What Can Patriots Expect From Jared Goff? Ex-Teammate Dishes On Rams QB

ATLANTA — The New England Patriots have spent the last 10 days closely analyzing film of Los Angeles Rams quarterback Jared Goff. By this point, it’s safe to assume they have a solid grasp of the third-year pro’s skill set and what dangers he’ll pose to their defense Sunday in Super Bowl LIII.

But while the Patriots are generally familiar with Goff, whom they’ve faced once before in 2016, only one player on their 53-man roster actually has experience playing alongside the 2016 No. 1 overall draft pick.

New England tight end Stephen Anderson and Goff were teammates at the University of California from 2013 to 2015. During Wednesday’s media availability as the Patriots’ Super Bowl LIII hotel, Anderson offered a scouting report on his former QB.

“Phenomenal deep ball,” Anderson told NESN.com. “If there’s a situation where he has to hit a receiver 50 yards downfield, you know, that’s one of the first things I noticed from him when he was just coming into Cal. He was an early (enrollee). He was 18 that year or 17, and his deep ball was money. It was money every single time. So if there’s opportunity for him to hit that, then he’s going to hit that. …

“He’s rhythmic. There’s a lot of quarterbacks in the league that are rhythmic. They like on the third step, firing; on the fifth step, firing. (And) he can get out of the pocket. He can definitely get out of the pocket and make plays through there. That’s definitely not his primary thing, but if he needs to, he has (the ability) to. I’ve been seeing that for years, and he’s done it a couple times this season.

“He’s a good quarterback. He’s still learning, but he’s a good quarterback.

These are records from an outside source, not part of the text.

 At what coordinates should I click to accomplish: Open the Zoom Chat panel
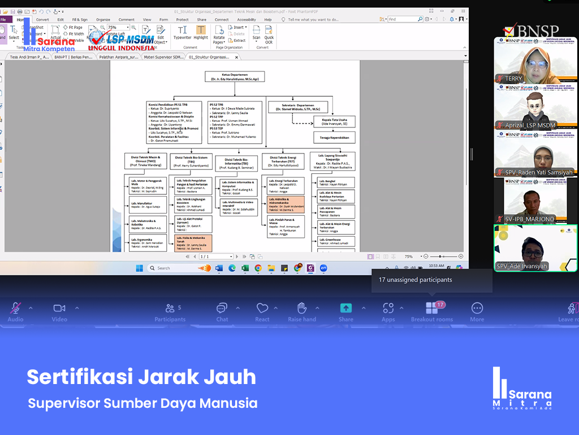point(222,312)
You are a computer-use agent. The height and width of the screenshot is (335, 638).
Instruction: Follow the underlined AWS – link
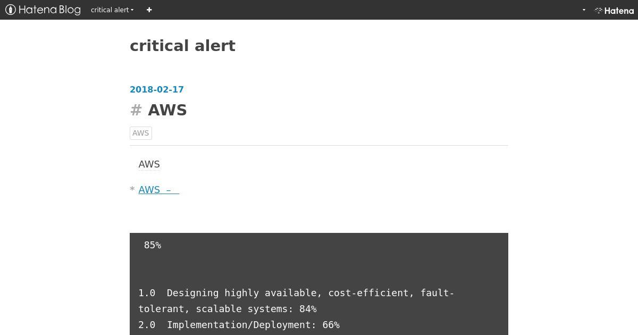coord(159,190)
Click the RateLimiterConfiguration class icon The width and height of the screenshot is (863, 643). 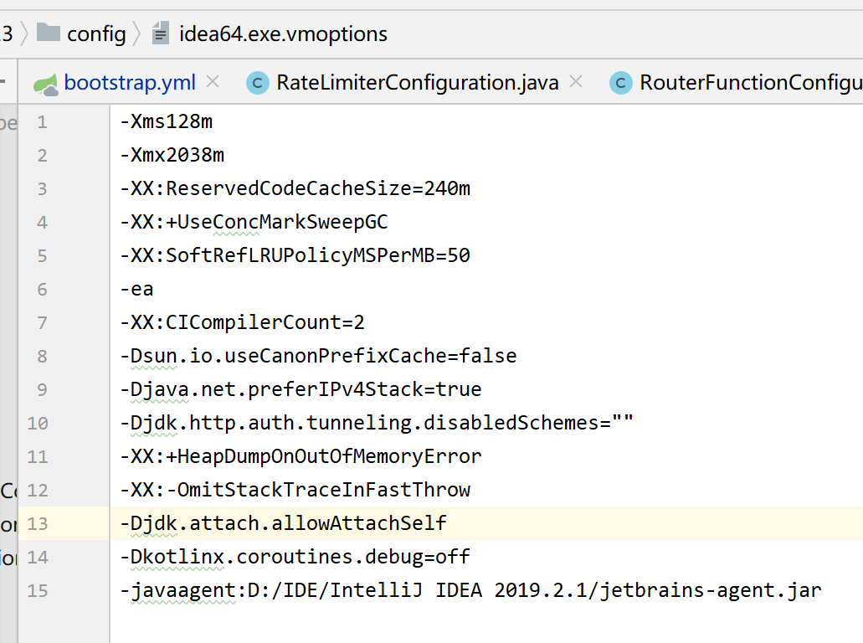coord(257,83)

Obviously, I wouldn’t put him on the level of Tom (Brady), but I definitely feel like he can get the job done if the right situation lines up for him.”

Goff looked out of his depth on a bad Rams team as a rookie, but he’s thrived since offensive-minded maestro Sean McVay took over as head coach in LA in 2017, posting passer ratings of 100.5 and 101.1 in the last two seasons.

The 24-year-old ranked fourth in the NFL in passing yards and yards per attempt and tied for sixth in touchdown passes during the 2018 regular season while leading a Rams offense that ranked second in both scoring and yardage behind the Kansas City Chiefs.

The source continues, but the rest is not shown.